Apex Systems is a world-class IT services company that serves thousands of clients across the globe. When you join Apex, you become part of a team that values innovation, collaboration, and continuous learning. We offer quality career resources, training, certifications, development opportunities, and a comprehensive benefits package. Our commitment to excellence is reflected in many awards, including ClearlyRated's Best of Staffing in Talent Satisfaction in the United States and Great Place to Work in the United Kingdom and Mexico. Apex uses a virtual recruiter as part of the application process. Click for more details.

Apex Benefits Overview: Apex offers a range of supplemental benefits, including medical, dental, vision, life, disability, and other insurance plans that offer an optional layer of financial protection. We offer an ESPP (employee stock purchase program) and a 401K program which allows you to contribute typically within 30 days of starting, with a company match after 12 months of tenure. Apex also offers a HSA (Health Savings Account on the HDHP plan), a SupportLinc Employee Assistance Program (EAP) with up to 8 free counseling sessions, a corporate discount savings program and other discounts.
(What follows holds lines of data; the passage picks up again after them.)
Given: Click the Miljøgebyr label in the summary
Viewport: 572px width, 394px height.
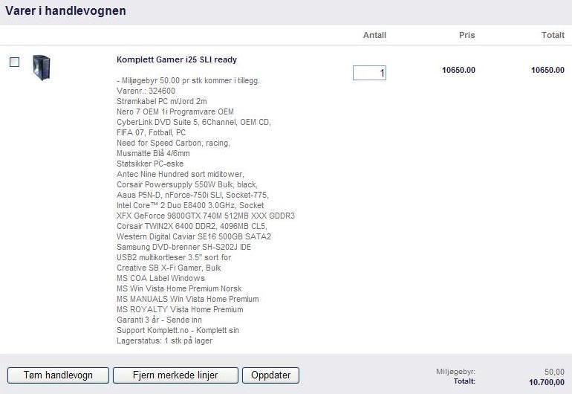Looking at the screenshot, I should coord(457,372).
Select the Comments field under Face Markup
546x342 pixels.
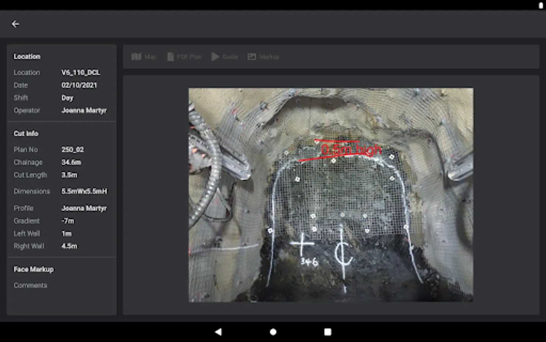[30, 285]
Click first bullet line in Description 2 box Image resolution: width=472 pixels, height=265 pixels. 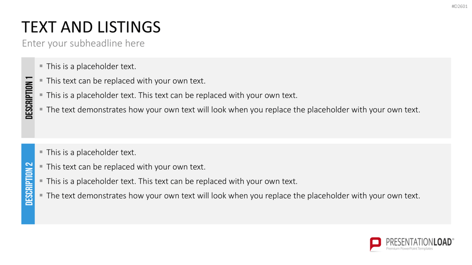coord(91,152)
In terms of professional development, Apex hosts an on-demand training program, provides access to certification prep and a library of technical and leadership courses/books/seminars once you have 6+ months of tenure, and certification discounts and other perks to associations that include CompTIA and IIBA. Apex has a dedicated customer service team for our Consultants that can address questions around benefits and other resources, as well as a certified Career Coach. You can access a full list of our benefits, programs, support teams and resources within our 'Welcome Packet' as well, which an Apex team member can provide.